Isolation, naturalness, authenticity: in this thorough study, Miller argues that these ideas, among others, were used to narrate and to set into fact a false image of the musical lives of Southerners in the US at the turn of the 20th century. Situating his work firmly within the bounds of popular music in that epoch, Miller delivers a challenging exploration of the intertwined histories of non-commercial and commercialized musical cultures, showing that “southern musicians performed a staggering variety of music in the early twentieth century” (1). With pointed questions—did “chroniclers of southern music dismiss commercial pop as immaterial to southern culture”(7); did folklorists and the academy establish a musical color line in the beginning of the 20th century; did the commercial recording industry enforce marketing techniques to control what types of music musicians played and what types audiences heard; did these pressures come together in the early 20th century to redefine musical tastes as we know and experience them today?—Miller examines the forces that influenced the identities and perceptions of these musicians and their audiences, including the politics of segregation and emerging academic folklore as well as the commercial imperatives of the music industry. Accentuating comparisons of similarity rather than difference, Miller draws on the perspectives and repertoires of working musicians, narratives of record label agents and the catalogs they represented, and the discourse of nascent folklorists. [End Page 190]

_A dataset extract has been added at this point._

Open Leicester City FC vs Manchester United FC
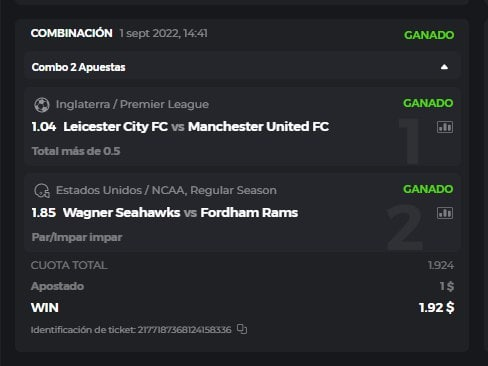 tap(196, 127)
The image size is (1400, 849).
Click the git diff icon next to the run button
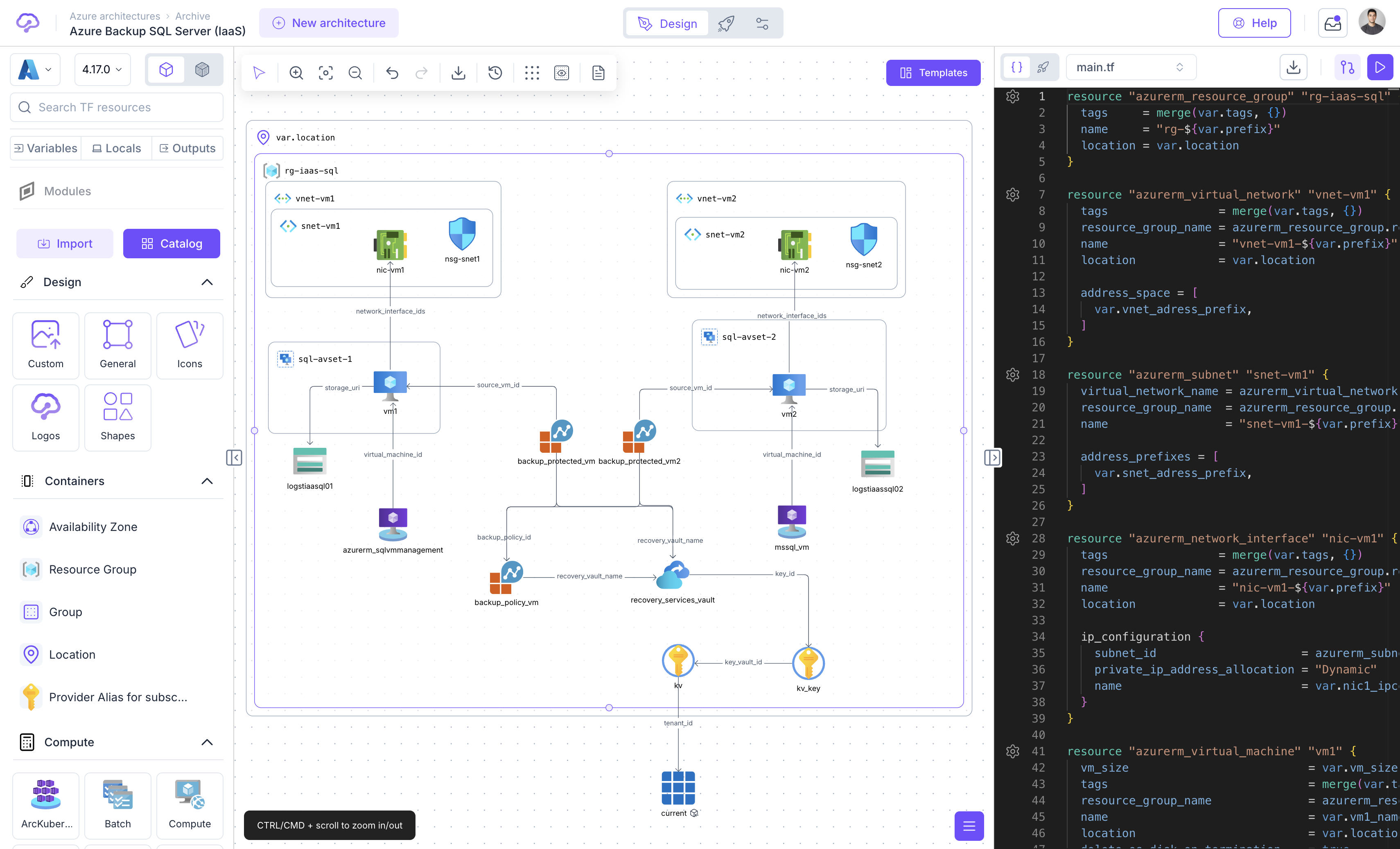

Proceeding from the premise that “people’s music worlds were less defined by who they were than by what music they had the opportunity to hear” (7), Miller puts the shared music of white and black Americans at the center of this study, using as his focus the shifting struggles over drawing a color line through this shared space, even if he falls short of deconstructing the “black” and “white” classifications themselves. His early chapters explore the southern embrace of commercial music, especially Tin Pan Alley’s long reach into the South between 1890 and 1910; its relationship to touring shows, sheet music, and the sale of pianos for use in the home; and its effect on listeners, musicians, and popular culture. Miller levies critiques on the influences of the folkloric paradigm on ideas of race and music, accusing scholars and collectors of re-imagining cultures of isolation in a never-was-truly-isolated southern US. “Folk music is a framework placed on an existing, complex musical culture, a model that did little to describe the musical complexity on the ground” (8).

Later chapters illustrate Miller’s evidence and explore the rise of Race and Old Time records.

Throughout this study, borrowing from Steven Feld’s notion of listening as a “feelingful activity,” Miller complicates musical meaning, allowing multiple interpretations, multiple identities to exist in any performance, allowing individuals to embrace and use music often assumed to be outside of their core culture.

This is a provocative study, sure to incite further commentary on the topic.